> **Your objective**
Please list every hyperlink in the proxy page, giving the link text and URL of each.

> **Text section**
__________
A compatibility proxy that connects Cursor to DeepSeek thinking models (`deepseek-v4-pro` and `deepseek-v4-flash`) by properly handling the `reasoning_content` field for DeepSeek tool-call reasoning API requests.
This proxy can also help _other applications and coding agents_ beyond Cursor that run into the same missing `reasoning_content` issue with DeepSeek's thinking-mode API. Just point their API base URL at the proxy.
- ✅ Injects `reasoning_content` into outgoing tool-call requests since Cursor does not include the field, restoring previously cached reasoning from regular and streamed DeepSeek responses. See [DeepSeek docs](https://api-docs.deepseek.com/guides/thinking_mode#tool-calls) for more details.
- ✅ Mirrors streamed `reasoning_content` into Cursor-visible `<think>...</think>` text so that thinking tokens are shown in Cursor UI. For BYOK (bring your own key) mode, Cursor renders this as normal text, not as a native collapsible thinking block.
Cursor blocks non-public API URLs such as `localhost`, so the proxy needs a public HTTPS URL. [ngrok](https://ngrok.com/) can expose the local proxy to Cursor without opening router ports. Alternatively, you may use [Cloudflare Tunnel](https://developers.cloudflare.com/tunnel/setup/).
If you're using this proxy with another application that allows localhost API endpoints, you can skip this step entirely by setting `ngrok: false` in `~/.deepseek-cursor-proxy/config.yaml`, or by starting the proxy with `--no-ngrok`.
The proxy respects the DeepSeek model name Cursor sends, such as `deepseek-v4-pro` or `deepseek-v4-flash`. The `model` field in `config.yaml` is used as a fallback only when a request does not include a model.
When ngrok is enabled, `deepseek-cursor-proxy` will print the ngrok public URL on start. If it differs from the one in Cursor, update it in Cursor's Base URL field.
__________
> **Data section**
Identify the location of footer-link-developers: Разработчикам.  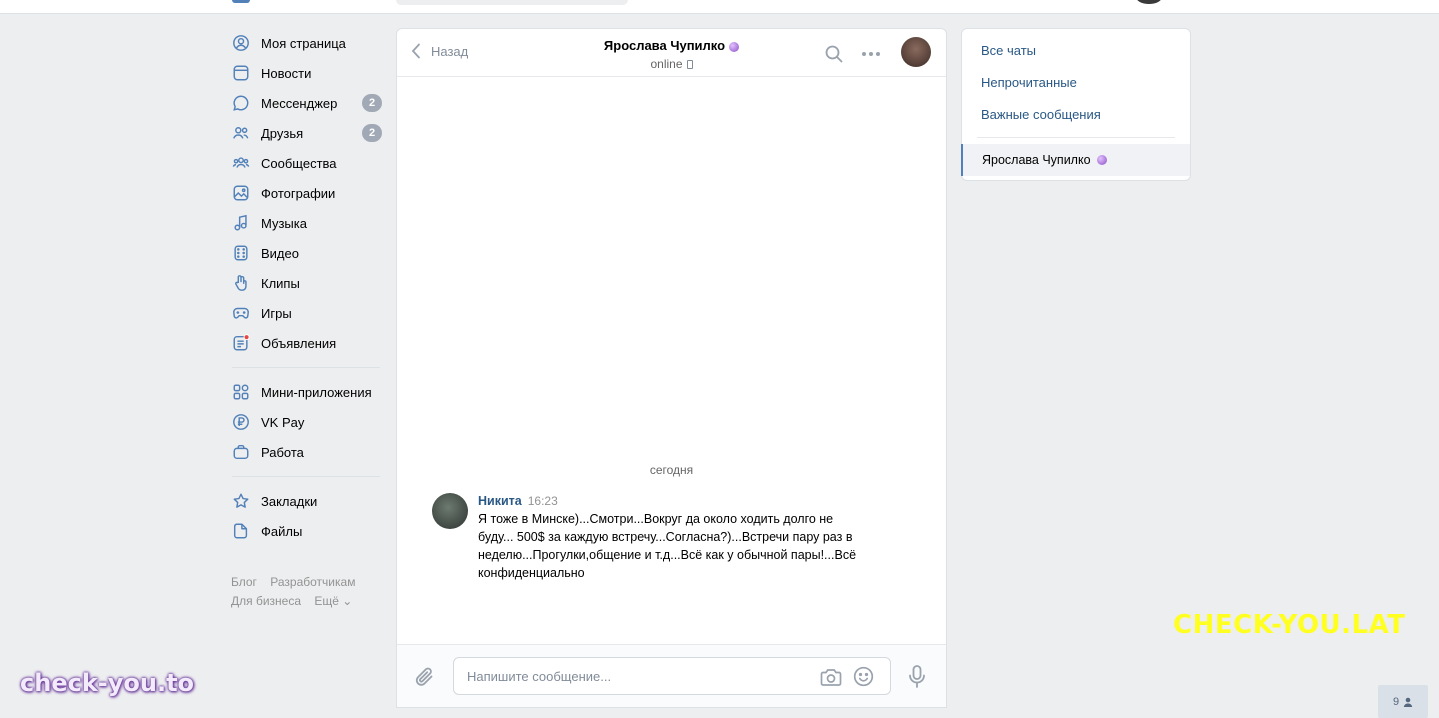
__________
> **Your solution**
- DeepSeek docs: https://api-docs.deepseek.com/guides/thinking_mode#tool-calls
- ngrok: https://ngrok.com/
- Cloudflare Tunnel: https://developers.cloudflare.com/tunnel/setup/